Vu la procédure suivante :
Par une requête, enregistrée le 6 juin 2022, M. A C, représenté par Me Auerbach, demande au juge des référés, saisi sur le fondement de l'article L. 521-3 du code de justice administrative :
1°) de l'admettre au bénéfice de l'aide juridictionnelle provisoire ;
2°) d'enjoindre au préfet de police de lui communiquer les pièces suivantes, dans un délai de 24 heures sous astreinte de 1 000 euros par jour de retard :
- toute consigne à ses services en charge des étrangers relative aux dossiers portant demande d'octroi ou de renouvellement de titre de séjour et marqués par un ou plusieurs antécédents de justice ou de police ou, sinon, de tout document témoignant de l'existence d'une telle consigne ; en particulier, de toute consigne ayant pour objet ou pour effet le refus systématique ou tendanciel de tels dossiers ou, sinon, de tout document témoignant de l'existence d'une telle consigne ;
- les communications adressées à la commission européenne, en particulier, celles mentionnées par l'arrêté querellé au fond, soit : le code de l'entrée et du séjour des étrangers et du droit d'asile et notamment ses articles L. 432-2 ; L. 412-5 ; L. 611-1, 3° ; L. 612-2 ; L. 613-2 ; L. 612-6 et L. 611-3 ; L. 722-7 ;
- les décisions de justice citées dans les écritures du préfet mais non produites et non disponibles sur Internet, ainsi référencées en ses écritures :
- " TA Paris, 15 février 2019, n° 1821256 " ;
- " TA Melun, non daté, n° 1606183 " ;
3°) de mettre à la charge de l'État une somme de 14 700 euros à verser à Me Auerbach, son conseil, au titre de l'article 37 de la loi n° 91-647 du 10 juillet 1991 et de l'article L.761-1 du code de justice administrative, sous réserve que ce conseil renonce à percevoir la part contributive de l'Etat allouée au titre de l'aide juridictionnelle.
M. C soutient que :
- la condition de l'urgence est remplie dès lors qu'il a besoin de la communication de ces documents dans le cadre de son recours au fond dirigé contre un arrêté du 9 mars 2022 portant refus de renouvellement de son titre de séjour, obligation de quitter le territoire sans délai, fixant le pays de destination et portant interdiction de retour sur le territoire français ; le juge du fond a fixé la clôture de l'instruction au mardi 31 mai.

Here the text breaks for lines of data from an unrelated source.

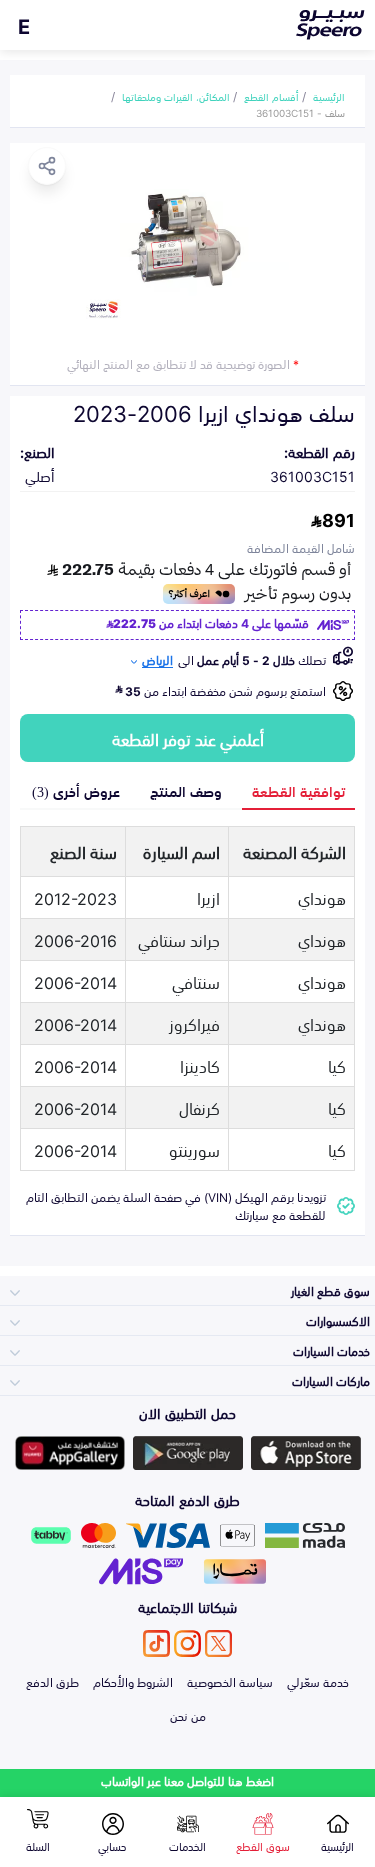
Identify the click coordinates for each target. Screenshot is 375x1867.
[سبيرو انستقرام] (187, 1643)
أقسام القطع (271, 96)
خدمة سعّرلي (318, 1681)
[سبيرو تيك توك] (156, 1643)
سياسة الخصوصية (230, 1681)
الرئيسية (329, 96)
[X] (218, 1643)
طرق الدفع (52, 1681)
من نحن (188, 1715)
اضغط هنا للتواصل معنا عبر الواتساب (187, 1780)
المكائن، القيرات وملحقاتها (176, 96)
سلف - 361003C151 (300, 112)
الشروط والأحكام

Vu les autres pièces du dossier.
Vu :
- le code de l'entrée et du séjour des étrangers et du droit d'asile ;
- la loi n°91-647 du 10 juillet 1991 ;
- le code de justice administrative.
Le président du tribunal a désigné Mme B pour statuer sur les demandes de référé.
Considérant ce qui suit :
Sur les conclusions tendant au bénéfice de l'aide juridictionnelle provisoire :
1. Il résulte des dispositions des articles 3 et 20 de la loi du 10 juillet 1991 que l'aide juridictionnelle provisoire ne peut être accordée à un étranger dans le cadre d'un référé mesures utiles que s'il réside habituellement et régulièrement en France ou justifie d'une situation particulièrement digne d'intérêt au regard de l'objet du litige ou des charges prévisibles du procès. M. C ne remplissant pas la première condition et ne justifiant pas de la seconde, ses conclusions à fin d'admission de l'aide juridictionnelle provisoire ne peuvent qu'être rejetées.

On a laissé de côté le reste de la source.